__Stated problem__. Recast the records below as a JSON list of strings, taking everything from the first line down to and including the line containing "Beginning (138, 645)". Each line becomes one string, and blank lines are omitted.
--- START OF Given records ---
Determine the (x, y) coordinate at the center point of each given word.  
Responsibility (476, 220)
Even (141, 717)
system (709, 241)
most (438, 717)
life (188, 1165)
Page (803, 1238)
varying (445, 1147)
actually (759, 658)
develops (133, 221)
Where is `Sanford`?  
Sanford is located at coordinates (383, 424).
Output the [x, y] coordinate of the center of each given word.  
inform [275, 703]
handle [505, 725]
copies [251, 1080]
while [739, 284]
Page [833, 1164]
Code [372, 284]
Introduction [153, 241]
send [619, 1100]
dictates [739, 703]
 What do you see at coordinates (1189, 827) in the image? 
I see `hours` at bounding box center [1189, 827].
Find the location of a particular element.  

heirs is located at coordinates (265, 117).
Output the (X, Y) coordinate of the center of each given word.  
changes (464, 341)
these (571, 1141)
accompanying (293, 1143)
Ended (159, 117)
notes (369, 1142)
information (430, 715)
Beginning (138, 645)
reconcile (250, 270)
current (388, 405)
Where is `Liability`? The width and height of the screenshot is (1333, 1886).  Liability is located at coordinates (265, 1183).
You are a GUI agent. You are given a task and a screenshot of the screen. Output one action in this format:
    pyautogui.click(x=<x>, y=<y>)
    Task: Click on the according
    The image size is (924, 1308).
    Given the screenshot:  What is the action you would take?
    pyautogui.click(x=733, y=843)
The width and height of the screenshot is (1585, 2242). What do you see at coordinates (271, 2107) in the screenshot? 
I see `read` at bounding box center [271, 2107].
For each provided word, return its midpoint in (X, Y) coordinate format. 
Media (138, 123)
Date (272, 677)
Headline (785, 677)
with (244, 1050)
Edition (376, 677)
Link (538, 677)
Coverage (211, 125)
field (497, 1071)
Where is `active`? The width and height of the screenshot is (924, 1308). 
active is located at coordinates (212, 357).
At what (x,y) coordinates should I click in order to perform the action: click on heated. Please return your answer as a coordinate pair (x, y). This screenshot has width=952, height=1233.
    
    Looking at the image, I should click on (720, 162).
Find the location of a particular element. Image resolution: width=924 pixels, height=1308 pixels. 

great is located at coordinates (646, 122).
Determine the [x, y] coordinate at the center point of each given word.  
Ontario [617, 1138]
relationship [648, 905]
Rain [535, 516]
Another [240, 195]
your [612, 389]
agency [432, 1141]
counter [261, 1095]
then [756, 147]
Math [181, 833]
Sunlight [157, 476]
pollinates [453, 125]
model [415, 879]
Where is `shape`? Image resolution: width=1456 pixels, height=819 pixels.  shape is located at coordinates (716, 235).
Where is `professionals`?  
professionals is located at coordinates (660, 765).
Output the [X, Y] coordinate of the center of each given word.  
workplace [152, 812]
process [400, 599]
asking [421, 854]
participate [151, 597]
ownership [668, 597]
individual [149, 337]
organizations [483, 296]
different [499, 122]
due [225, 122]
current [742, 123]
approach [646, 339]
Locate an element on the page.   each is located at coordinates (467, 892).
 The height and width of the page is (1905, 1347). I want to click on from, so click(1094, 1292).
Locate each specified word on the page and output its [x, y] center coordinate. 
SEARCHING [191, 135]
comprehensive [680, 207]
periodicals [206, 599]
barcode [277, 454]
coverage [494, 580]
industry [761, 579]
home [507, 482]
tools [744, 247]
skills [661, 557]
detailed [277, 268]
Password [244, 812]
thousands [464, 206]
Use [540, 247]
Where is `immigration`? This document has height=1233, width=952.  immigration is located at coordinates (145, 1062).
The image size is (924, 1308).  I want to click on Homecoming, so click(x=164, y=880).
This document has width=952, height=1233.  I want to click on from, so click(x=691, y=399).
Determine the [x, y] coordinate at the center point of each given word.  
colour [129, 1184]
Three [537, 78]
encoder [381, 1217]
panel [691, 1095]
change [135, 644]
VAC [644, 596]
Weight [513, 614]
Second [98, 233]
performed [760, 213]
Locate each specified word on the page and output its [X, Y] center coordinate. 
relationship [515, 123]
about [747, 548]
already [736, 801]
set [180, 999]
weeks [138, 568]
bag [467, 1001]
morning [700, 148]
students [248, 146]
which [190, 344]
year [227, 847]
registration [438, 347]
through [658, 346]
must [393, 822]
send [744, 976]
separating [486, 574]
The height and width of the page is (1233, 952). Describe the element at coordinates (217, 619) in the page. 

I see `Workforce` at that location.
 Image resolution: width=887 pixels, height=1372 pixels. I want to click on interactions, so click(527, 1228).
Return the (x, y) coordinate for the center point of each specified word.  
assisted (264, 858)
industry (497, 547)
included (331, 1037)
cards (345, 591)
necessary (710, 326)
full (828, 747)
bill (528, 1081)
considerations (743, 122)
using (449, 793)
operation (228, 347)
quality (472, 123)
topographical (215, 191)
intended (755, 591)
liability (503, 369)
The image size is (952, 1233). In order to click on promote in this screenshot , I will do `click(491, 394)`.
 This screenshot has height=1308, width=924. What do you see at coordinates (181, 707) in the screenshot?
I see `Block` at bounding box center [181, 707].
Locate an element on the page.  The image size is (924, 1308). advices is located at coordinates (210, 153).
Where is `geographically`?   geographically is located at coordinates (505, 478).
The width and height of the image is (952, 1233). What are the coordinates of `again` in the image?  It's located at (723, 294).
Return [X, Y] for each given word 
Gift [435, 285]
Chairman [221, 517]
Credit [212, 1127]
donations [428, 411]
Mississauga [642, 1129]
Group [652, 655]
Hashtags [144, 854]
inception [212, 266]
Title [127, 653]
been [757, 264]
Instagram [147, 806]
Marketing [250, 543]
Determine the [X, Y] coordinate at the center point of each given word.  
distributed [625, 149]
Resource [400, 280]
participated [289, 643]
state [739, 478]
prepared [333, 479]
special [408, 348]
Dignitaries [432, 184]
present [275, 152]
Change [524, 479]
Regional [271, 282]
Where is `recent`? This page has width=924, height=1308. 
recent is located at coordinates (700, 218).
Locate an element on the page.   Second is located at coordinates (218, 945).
--- END OF Given records ---
__Correct result__.
[
  "Determine the (x, y) coordinate at the center point of each given word.  ",
  "Responsibility (476, 220)",
  "Even (141, 717)",
  "system (709, 241)",
  "most (438, 717)",
  "life (188, 1165)",
  "Page (803, 1238)",
  "varying (445, 1147)",
  "actually (759, 658)",
  "develops (133, 221)",
  "Where is `Sanford`?  ",
  "Sanford is located at coordinates (383, 424).",
  "Output the [x, y] coordinate of the center of each given word.  ",
  "inform [275, 703]",
  "handle [505, 725]",
  "copies [251, 1080]",
  "while [739, 284]",
  "Page [833, 1164]",
  "Code [372, 284]",
  "Introduction [153, 241]",
  "send [619, 1100]",
  "dictates [739, 703]",
  " What do you see at coordinates (1189, 827) in the image? ",
  "I see `hours` at bounding box center [1189, 827].",
  "Find the location of a particular element.  ",
  "heirs is located at coordinates (265, 117).",
  "Output the (X, Y) coordinate of the center of each given word.  ",
  "changes (464, 341)",
  "these (571, 1141)",
  "accompanying (293, 1143)",
  "Ended (159, 117)",
  "notes (369, 1142)",
  "information (430, 715)",
  "Beginning (138, 645)"
]